Copy the passage on Seller Fulfilled Prime word for word, from "SFP is only" up to and including "policies to Amazon.".

→ Selection:
********

In the past, brands that wanted access to the Amazon Prime badge and its perks had to use Amazon’s fulfillment services. But as its warehouses reached capacity, Amazon had to find a new way to offer fast fulfillment and shipping to its customers. As a result, it launched SFP in 2015.
The programme has attracted many brands that run their own fulfillment.
What are the requirements for Seller Fulfilled Prime?
Seller Fulfilled Prime comes with lots of benefits. But brands that want to join the programme need to follow some very stringent rules too.
SFP is only available to those that have top performance metrics on their Amazon account. They must also be willing to hand over some control of their marketplace policies to Amazon.
1. You need to play by Amazon’s rules
Brands that sign up for Amazon Seller Prime have to relinquish some control to Amazon by:
- Agreeing and adhering to its returns policy
- Letting Amazon handle customer service
- Finding approved carriers through Amazon’s Buy Shipping service for at least 99% of SFP orders
2. You must meet Amazon’s performance requirements
To be considered for Amazon’s Seller Fulfilled Prime programme, your Amazon account will need to have a proven track record of reliable service. This means:
- Over 99% of orders must have shipped on time
- Your order cancellation rate needs to be less than 0.5%
3. You have to complete an Amazon SFP trial period
To join the Amazon SFP programme, brands also need to prove that they can meet future expectations.

********

→ Material:
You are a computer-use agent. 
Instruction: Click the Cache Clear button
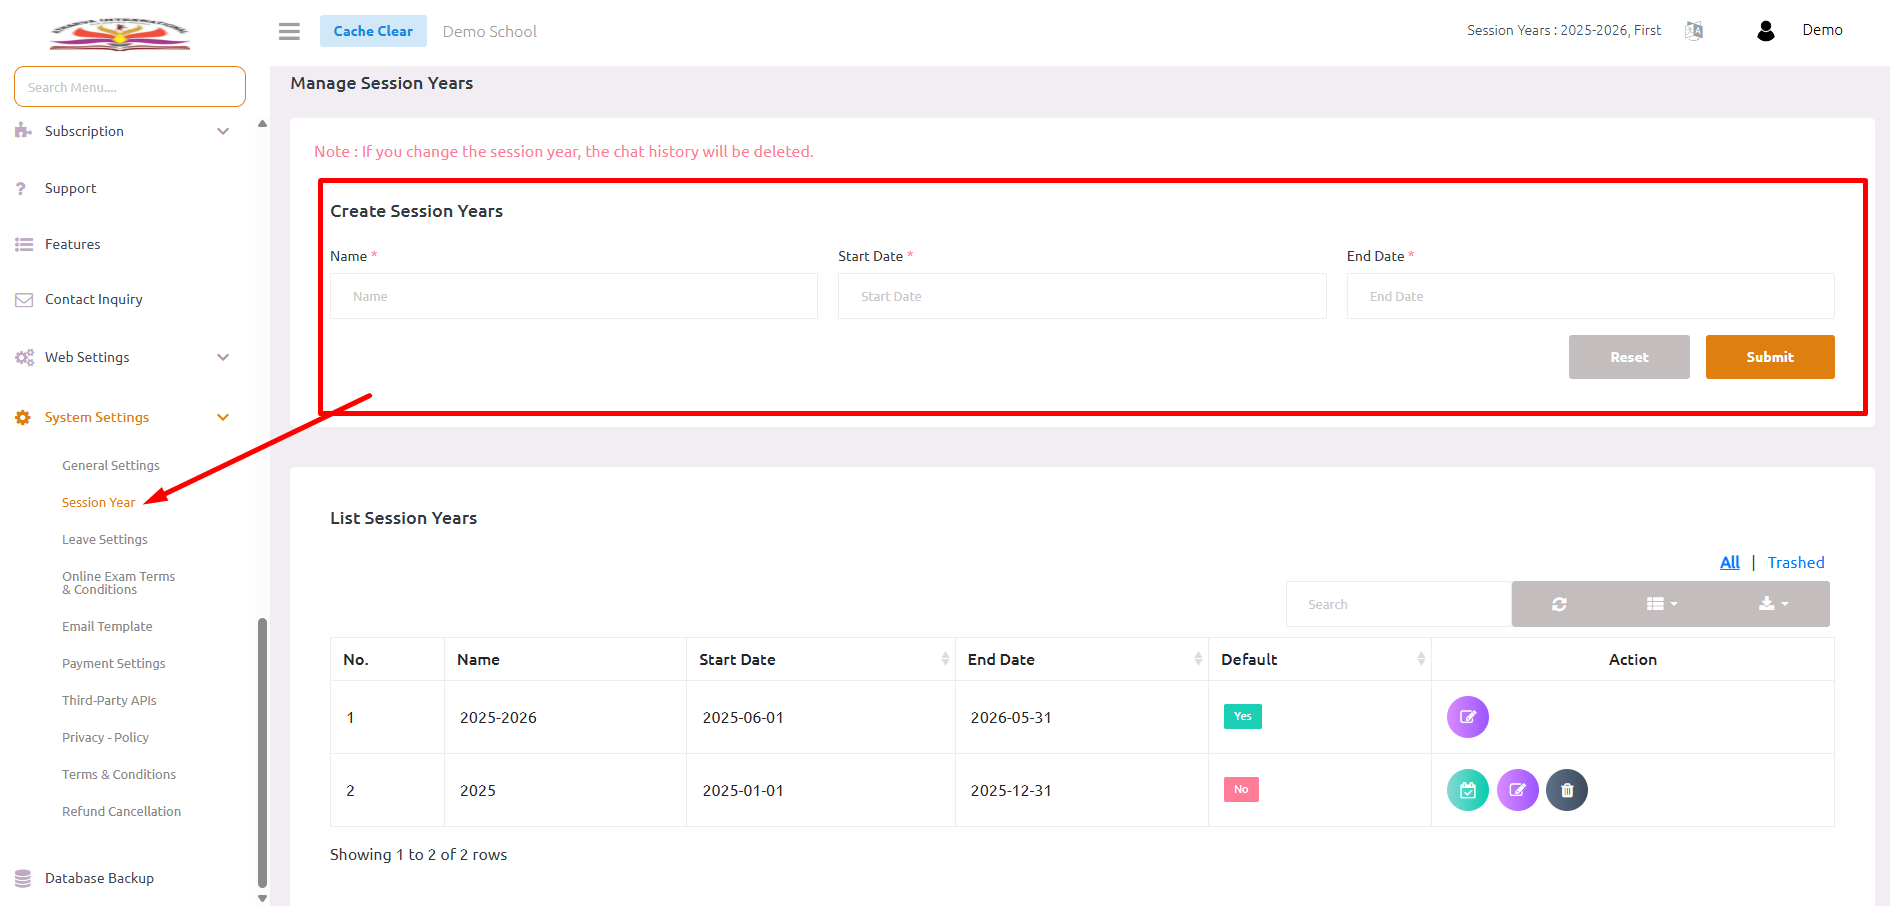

********

→ Answer to the task:
SFP is only available to those that have top performance metrics on their Amazon account. They must also be willing to hand over some control of their marketplace policies to Amazon.